Workload modernization with KubeVirt: The next-generation virtualization solution

HPE_Experts

Introducing an alternative for virtualization modernization: KubeVirt, implemented with HPE Services expert guidance for mission-critical applications.

In today's rapidly evolving IT landscape, enterprises often struggle with the complexities of managing and modernizing their virtualization platforms while ensuring stability, performance, and scalability of their mission-critical applications.

In a previous article, we explained how Migration Toolkit for Virtualization (MTV) can streamline the migration of workloads to Red Hat OpenShift Virtualization, enabling customers to efficiently transition their existing virtual machines (VMs) from a legacy platform such as VMware vSphere into a cloud native environment like OpenShift Virtualization.

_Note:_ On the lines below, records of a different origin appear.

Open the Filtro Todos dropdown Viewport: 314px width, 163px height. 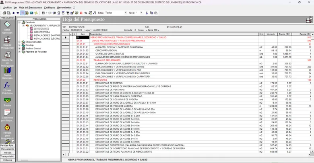(116, 13)
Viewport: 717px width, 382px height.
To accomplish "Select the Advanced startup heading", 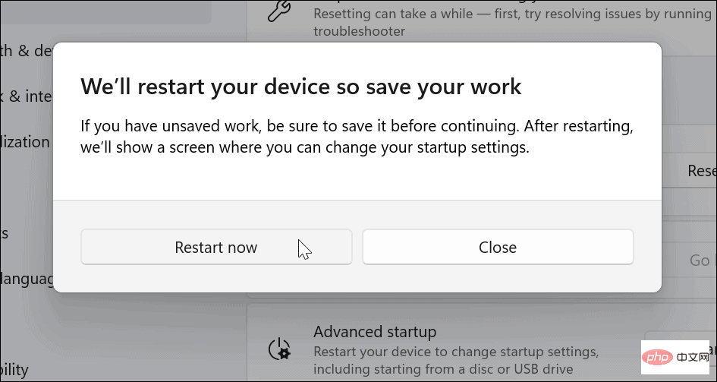I will [375, 332].
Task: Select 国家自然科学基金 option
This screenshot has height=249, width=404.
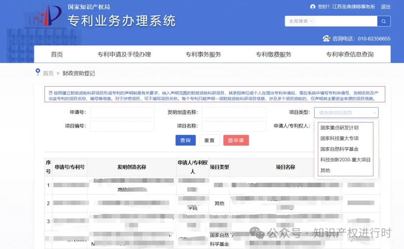Action: pos(339,149)
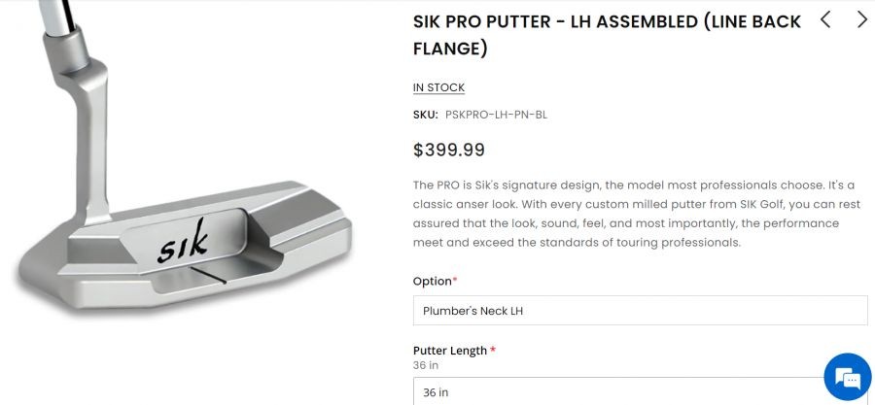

In this blog, we will explore live migration, the process of transferring a running VM from one hypervisor to another within the same OpenShift cluster without requiring a shutdown or downtime window.

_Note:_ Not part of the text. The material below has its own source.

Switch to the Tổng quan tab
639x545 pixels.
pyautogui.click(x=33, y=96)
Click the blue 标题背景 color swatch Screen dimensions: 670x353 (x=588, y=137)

Although both MTV and live migration cover a similar topic, they tackle different problems. Red Hat Migration Toolkit for virtualization will assist in the migration of VMs from a third-party virtualization cluster into OpenShift virtualization. Meanwhile, live migration will handle the seamless move of VMs already running in the same OpenShift Virtualization cluster with zero downtime, which is a must-have feature for mission-critical workloads.

To understand how live migration works in OpenShift, it is imperative to get familiar with some basic terminology, starting with reconciliation loops.

Reconciliation loop and live migration in KubeVirt

Reconciliation loop refers to the process by which KubeVirt ensures that the actual state of the infrastructure matches the desired state. KubeVirt controllers continuously check for discrepancies, and if there are any, the reconciliation loop triggers the actions needed to reach the desired state.

During the live migration process, the reconciliation loop helps to maintain consistency and ensures that the VM state is correctly transferred and synchronized in the new node. The migration would not affect the running status or configuration of the VM. Any concurrent sessions that are consuming services from that VM should continue to operate normally, and the end users shouldn’t experience any anomaly.

While live migration is designed to be seamless, failures can still take place due to network interruptions or resource constraints on the target node. The reconciliation loop can detect these failures and take corrective actions like rolling back the VM to its original node and continuing to provide the service. It will also try to reinitiate the live migration process if it deems that it is now safe to do so.

In a large Kubernetes cluster with multiple worker nodes, the VM and the underlying persistence volume need to be accessible in a shared volume. Live migration is a complex process involving multiple dependencies. It is important to factor in the underlying constraints on the compute, storage, and network resources in the Kubernetes cluster while performing high-volume live migrations.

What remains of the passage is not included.